Once everyone is geared up, we board the bus for a short trip to the beach, Puerto Chino. The sea lions are everywhere! I am afraid I am going to step on one! Jorge has informed us of the policy to keep about six feet from them, but it seems almost impossible as they hide in the bushes near the trail. A frigate bird flies overhead and we are anxious to see what lies beneath the waves.
Jorge
Male frigate
Sea lions
Chris
Chris
Eric and Chris
Jason
Jorge gives us a quick briefing and we are off to the water. The water is quite chilly and I am thankful for the wetsuit even if it is a shorty. But the excitement takes over and I am checking out all of the underwater scenery. There is not much in the way of corals or exotic plant life. But, the fish are numerous and colorful and I feel like I am swimming in an aquarium. Suzie spots a sea turtle at the bottom and I saw a giant spotted eagle ray that swam off before Vicky got a chance to see it. I later found an eel that was on the hunt. It remained visible while I was able to get the attention of others. A couple of sea lions started swimming amongst the group for a while blowing bubbles as they swam. A few of us swam down and blew bubbles back. This is way cool!
Baby sea lion
After the bus ride back to the hotel, we return to our rooms where we find cold showers. Brrrrr! I guess 14 people are all trying to take a shower all at once.

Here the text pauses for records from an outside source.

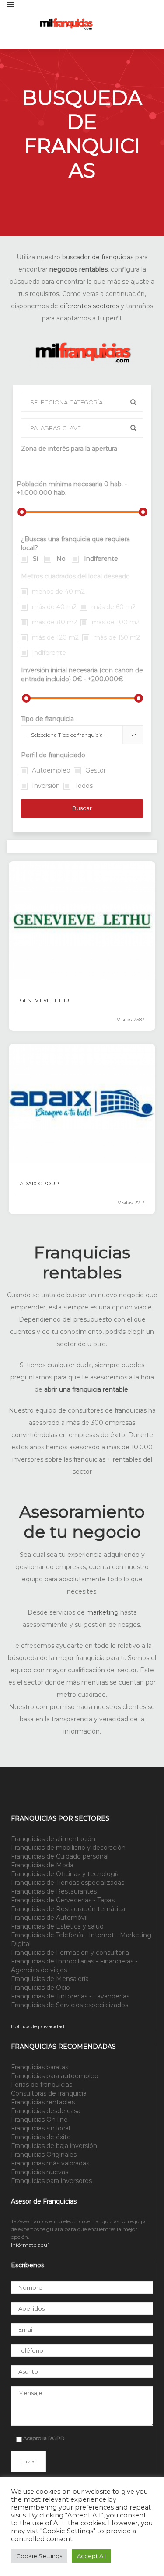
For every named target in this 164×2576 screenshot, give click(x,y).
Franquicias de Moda (42, 1865)
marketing (103, 1612)
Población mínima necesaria (72, 488)
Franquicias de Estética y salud (57, 1926)
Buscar (82, 807)
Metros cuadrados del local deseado (75, 576)
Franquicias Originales (44, 2154)
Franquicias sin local (40, 2128)
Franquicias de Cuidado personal (59, 1856)
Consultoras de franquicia (49, 2093)
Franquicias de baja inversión (54, 2146)
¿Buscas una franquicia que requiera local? (75, 543)
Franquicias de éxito (41, 2137)
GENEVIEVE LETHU (44, 1000)
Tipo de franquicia (47, 719)
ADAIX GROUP (39, 1183)
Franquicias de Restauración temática (68, 1909)
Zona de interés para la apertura (69, 449)
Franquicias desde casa (45, 2111)
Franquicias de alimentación (53, 1839)
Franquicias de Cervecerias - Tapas (63, 1900)
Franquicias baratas (39, 2067)
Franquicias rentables (43, 2102)
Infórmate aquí (30, 2245)
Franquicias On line (39, 2119)
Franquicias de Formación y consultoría (70, 1952)
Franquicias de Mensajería (50, 1979)
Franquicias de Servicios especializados (69, 2005)
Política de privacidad (37, 2026)
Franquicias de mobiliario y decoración (68, 1848)
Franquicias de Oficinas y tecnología (65, 1874)
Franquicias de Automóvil (49, 1918)
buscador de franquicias (97, 257)
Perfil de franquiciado (53, 755)
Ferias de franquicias (41, 2085)
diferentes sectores (88, 306)
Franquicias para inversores (51, 2181)
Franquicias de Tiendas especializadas (67, 1883)
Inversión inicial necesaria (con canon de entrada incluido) (82, 674)
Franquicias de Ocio (40, 1987)
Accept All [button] (91, 2555)
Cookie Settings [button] (39, 2555)
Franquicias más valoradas (50, 2163)
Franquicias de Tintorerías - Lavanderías (70, 1996)
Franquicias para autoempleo (54, 2076)
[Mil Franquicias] (98, 24)
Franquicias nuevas (39, 2172)
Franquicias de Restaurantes (54, 1891)
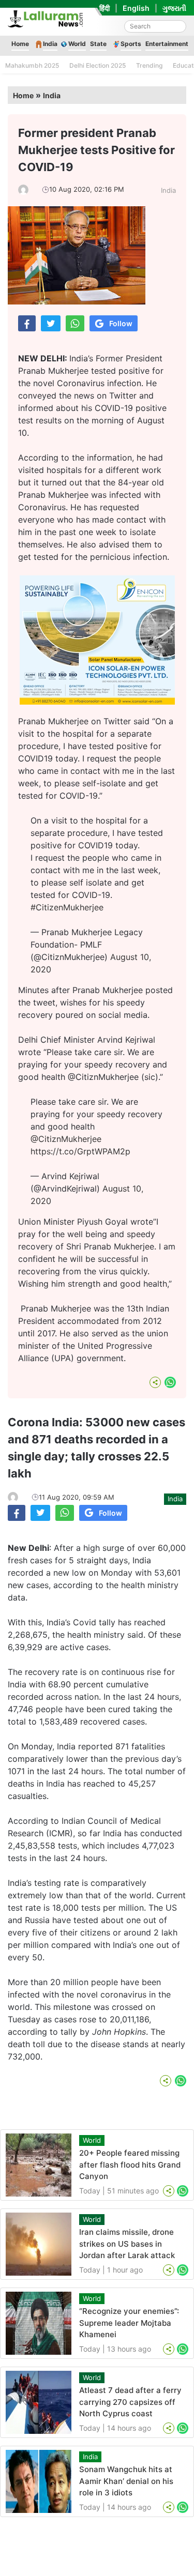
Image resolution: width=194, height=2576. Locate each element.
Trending (149, 65)
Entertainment (166, 44)
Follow (120, 323)
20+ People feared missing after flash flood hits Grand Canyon (130, 2164)
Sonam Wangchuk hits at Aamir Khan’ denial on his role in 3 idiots (126, 2480)
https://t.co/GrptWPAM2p (80, 1151)
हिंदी (104, 8)
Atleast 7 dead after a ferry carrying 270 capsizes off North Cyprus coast (130, 2401)
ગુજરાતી (174, 8)
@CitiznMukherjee (66, 1139)
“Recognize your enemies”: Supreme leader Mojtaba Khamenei (129, 2322)
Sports (131, 44)
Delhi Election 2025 (97, 65)
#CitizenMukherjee (67, 907)
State (98, 44)
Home (20, 44)
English (136, 8)
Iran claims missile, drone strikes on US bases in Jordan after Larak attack (127, 2243)
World (77, 44)
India (50, 44)
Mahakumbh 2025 (32, 65)
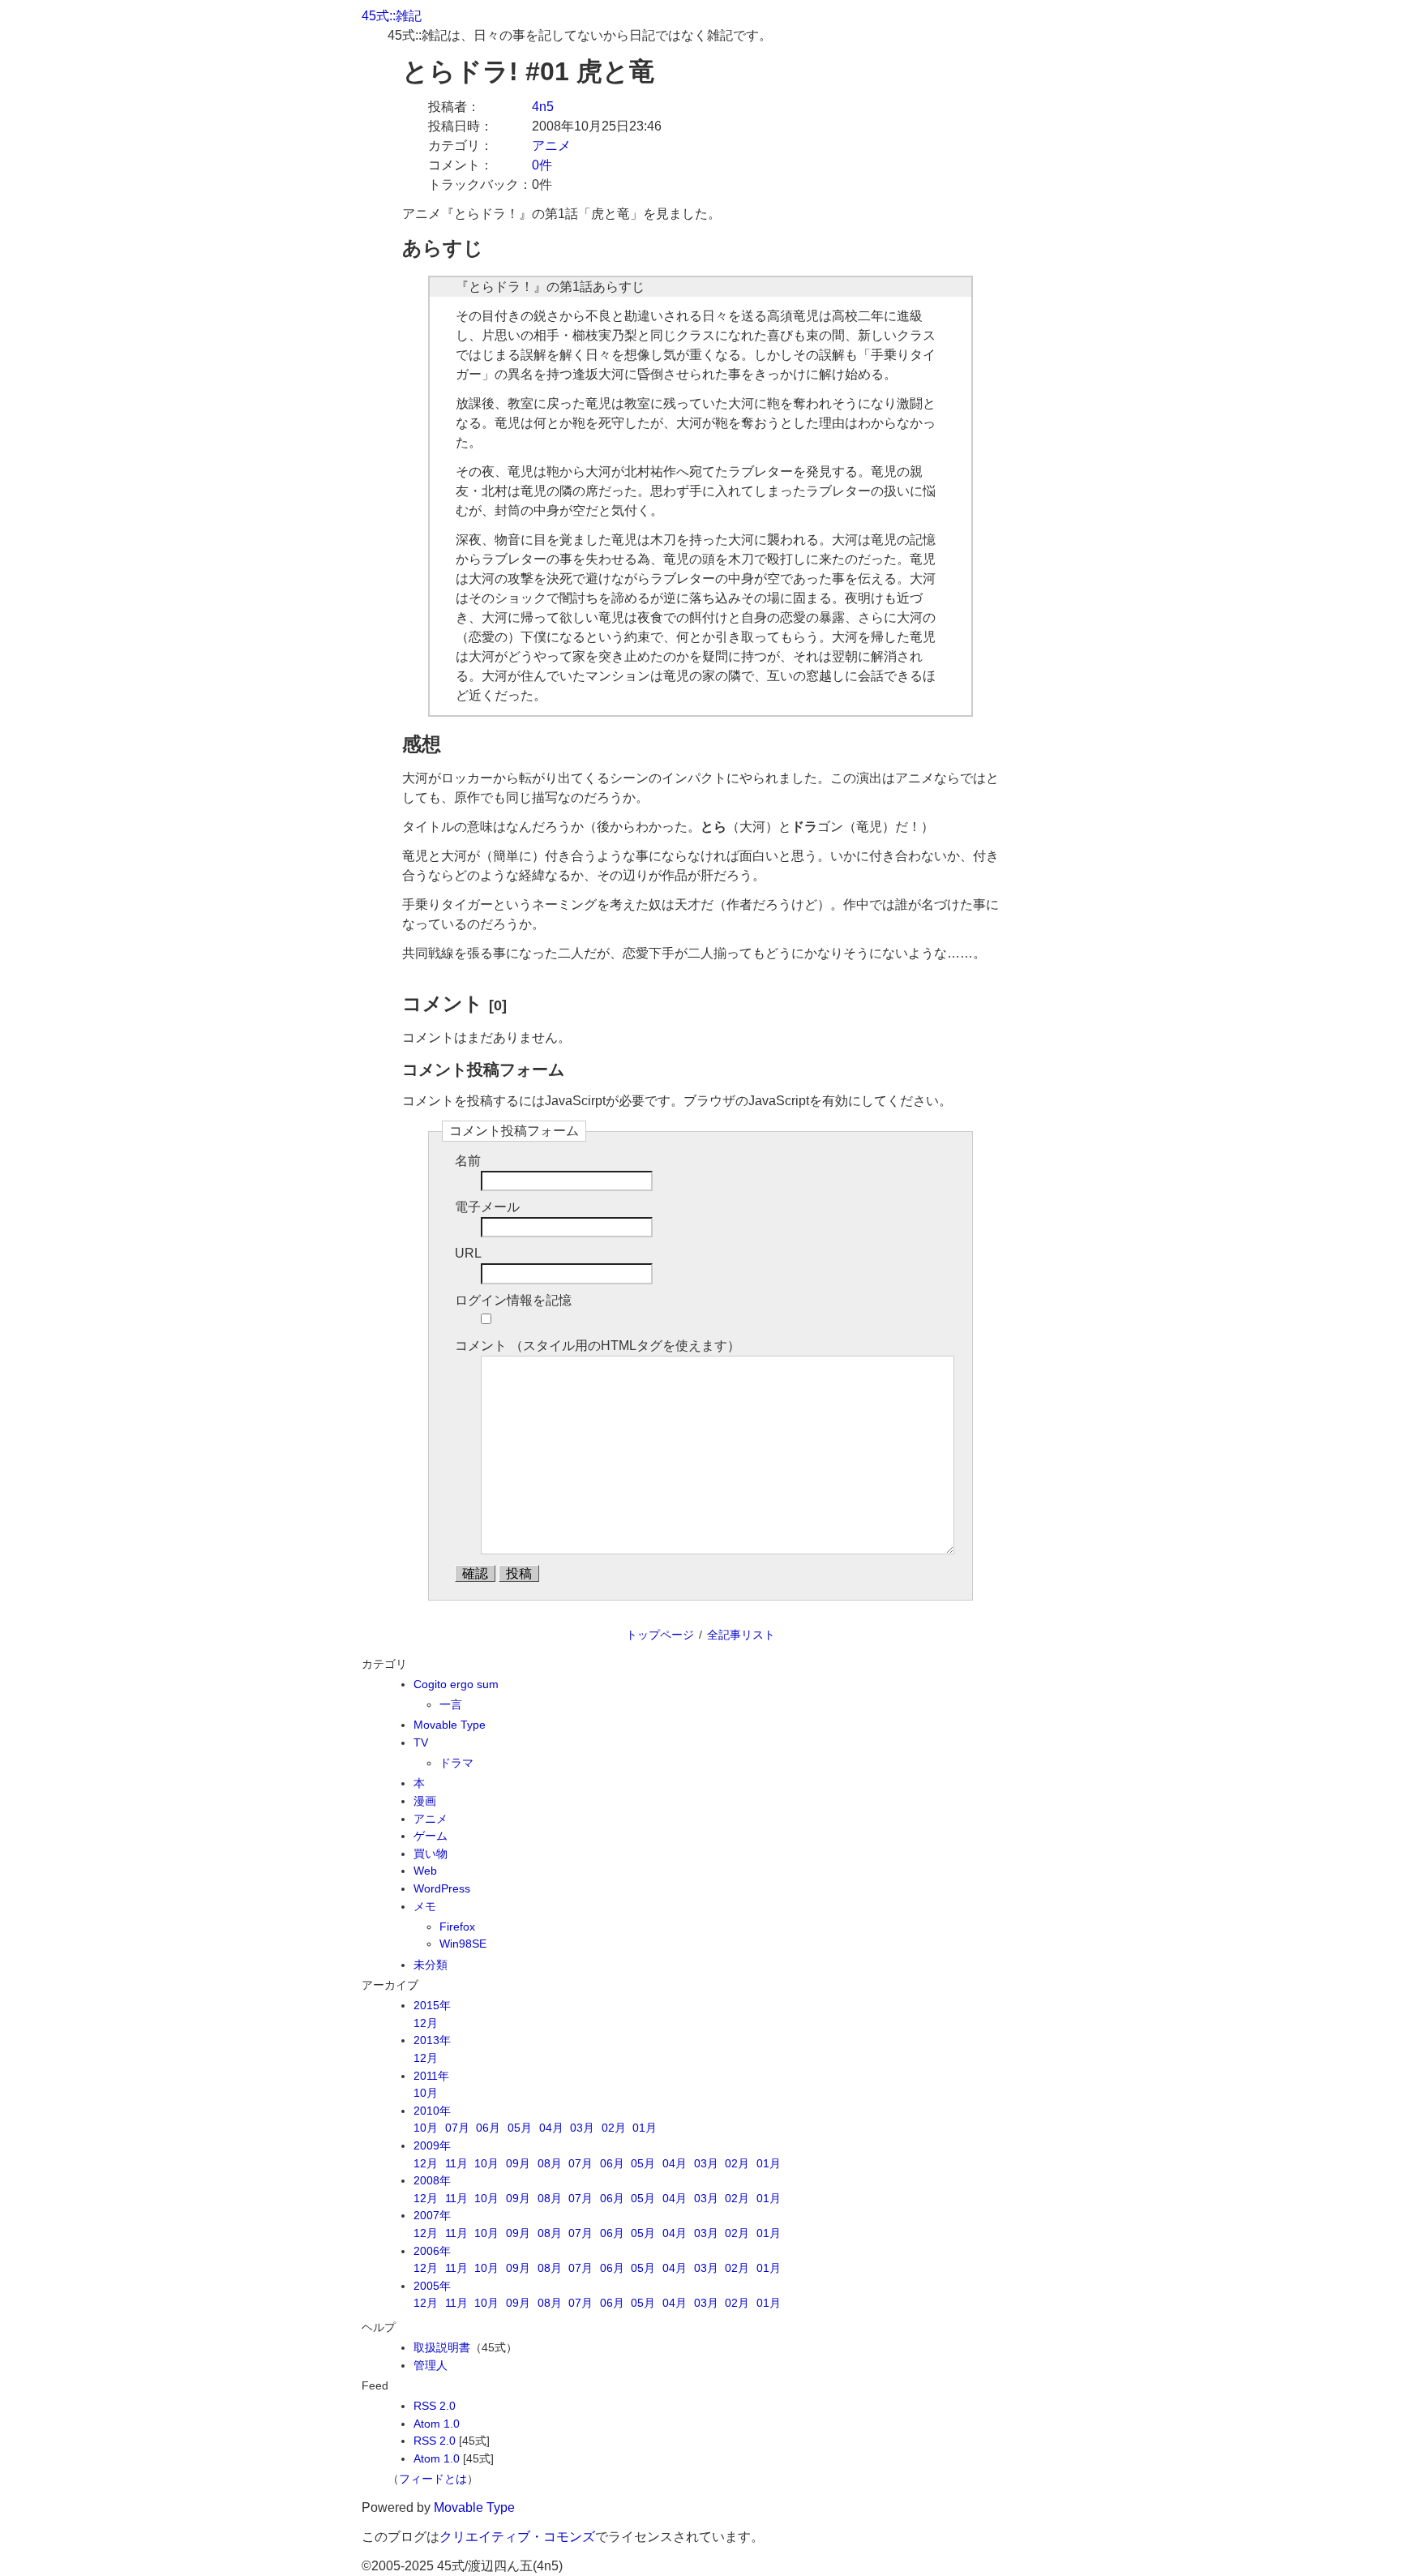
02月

We meet the boys downstairs to head into town in search of dinner. They reported an abundance of hot water and a prime room on the top floor, but there are three flights of tricky stairs to get to it. Tired and hungry we are not too particular about dinner and don’t necessarily want to roam about the town. The sushi place had targeted earlier in the day was very crowded and the open deck was in a party atmosphere. They are having a town celebration tonight with the official opening of a brand new pier and this deck overlooks the stage setup for the celebration. We find a restaurant a couple blocks up the road that we can get into and does not look deserted – Cri’s Burgers. The burger were good and very large!
Sea lion
Burger
After dinner we return down to the pier to see performers on stage and what appears to be the whole town out for the celebration. Parents all pulling wagons with their kids loaded in the back and lots of smiles all around. This is surely a big event for the town. We retire to our rooms and hope for a good night sleep.